**ВАШИ ЗАДАНИЯ**
a: Замените «напряженно» на «интенсивно» во фрагменте исходного текста между словами «В семидесятые годы» и «и освоенном слове!» включительно. Приведите получившийся фрагмент полностью.
b: Выпишите из исходного текста названия всех упомянутых в нем произведений В. Ф. Тендрякова.

**ИСХОДНЫЙ ТЕКСТ**
И если художник не считается со своим временем, не улавливает и не отражает его интересов, то, скорее всего, он будет неинтересен и далеким потомкам, которые не смогут уже по его произведениям достоверно судить о минувшем времени".
В семидесятые годы В. Ф. Тендряков работает особенно напряженно и продуктивно. Одно за другим выходят его новые произведения "Затмение" (1977); "Расплата" (1979), "Шестьдесят свечей" (1980). Посмертно опубликованная блестящая сатирическая повесть "Чистые воды Китежа" (1980) открыла читателю еще одну грань тендряковского таланта. Как он стремительно развивался всю жизнь, не затвердевая в найденном и освоенном слове!
Незадолго до внезапной своей смерти Тендряков пишет несколько рассказов о войне. Все случилось по слову поэта: "Как это было! Как совпало - война, беда, мечта и юность! И это все в меня запало и лишь потом во мне очнулось!.." Рассказы эти ("День, вытеснивший жизнь", "Седьмой день"), как точно заметил Даниил Гранин, "удивляют свежестью... безыскусностью... Как будто они написаны тогда, ну хотя бы в госпитале. В них нет знания того, что будет: Сталинграда, разгрома немцев, наступления... То, что всегда так опасно в книгах о войне... И это незнание открывает великую нравственную силу героя - восемнадцатилетнего солдата".

**ЗАПИСАННЫЕ ДАННЫЕ**
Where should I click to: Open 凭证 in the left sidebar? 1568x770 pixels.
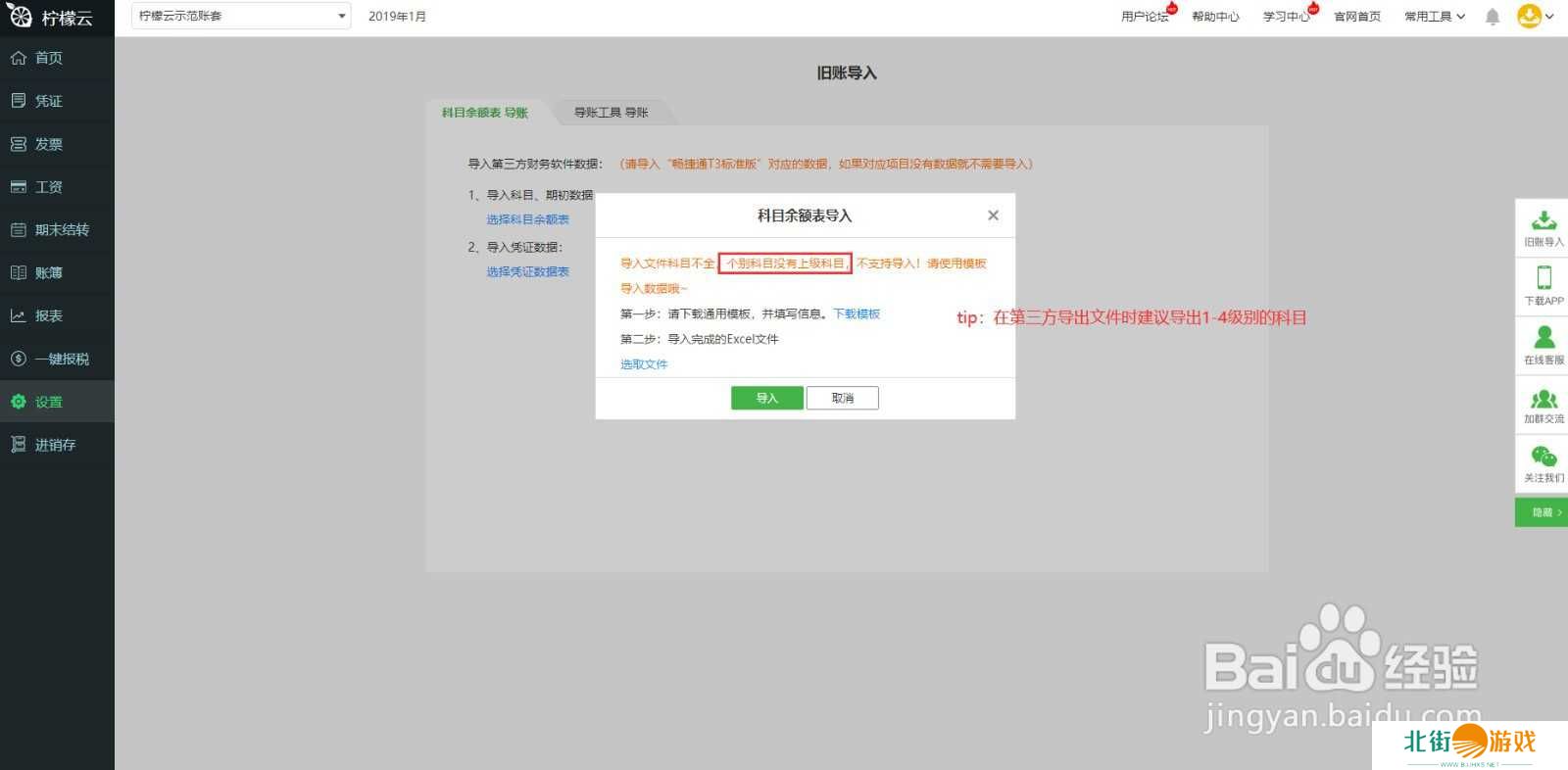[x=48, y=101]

...

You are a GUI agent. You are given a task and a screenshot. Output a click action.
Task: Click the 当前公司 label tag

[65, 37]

--

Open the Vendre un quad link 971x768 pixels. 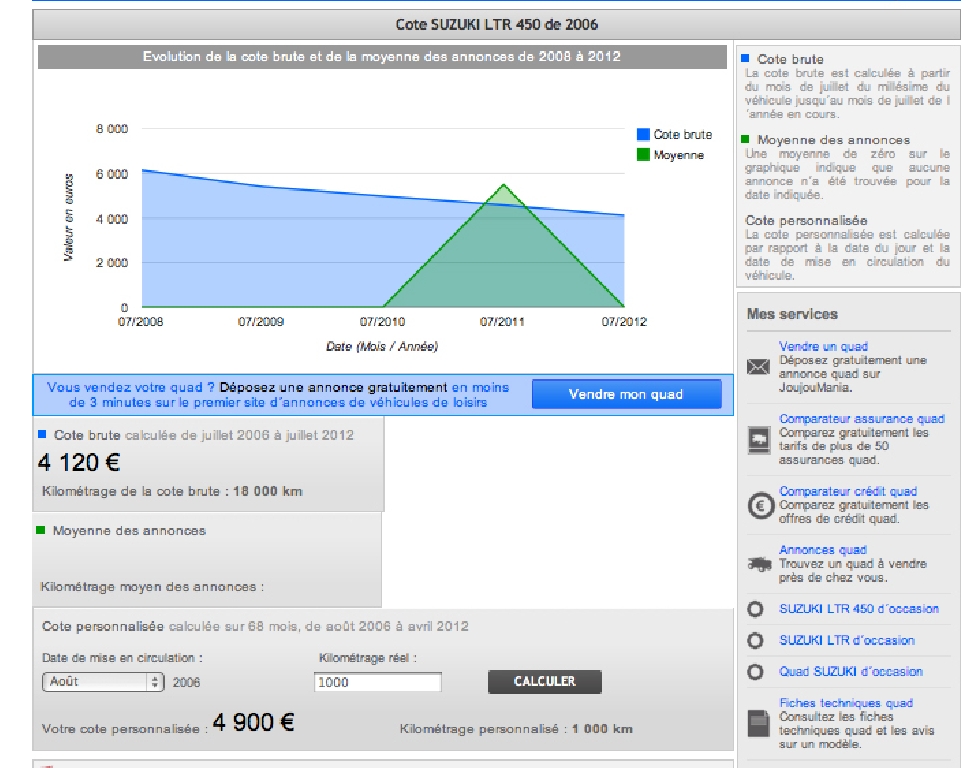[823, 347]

**РЕШЕНИЯ ЗАДАНИЙ**
a:
В семидесятые годы В. Ф. Тендряков работает особенно интенсивно и продуктивно. Одно за другим выходят его новые произведения "Затмение" (1977); "Расплата" (1979), "Шестьдесят свечей" (1980). Посмертно опубликованная блестящая сатирическая повесть "Чистые воды Китежа" (1980) открыла читателю еще одну грань тендряковского таланта. Как он стремительно развивался всю жизнь, не затвердевая в найденном и освоенном слове!

b:
«Затмение»
«Расплата»
«Шестьдесят свечей»
«Чистые воды Китежа»
«День, вытеснивший жизнь»
«Седьмой день»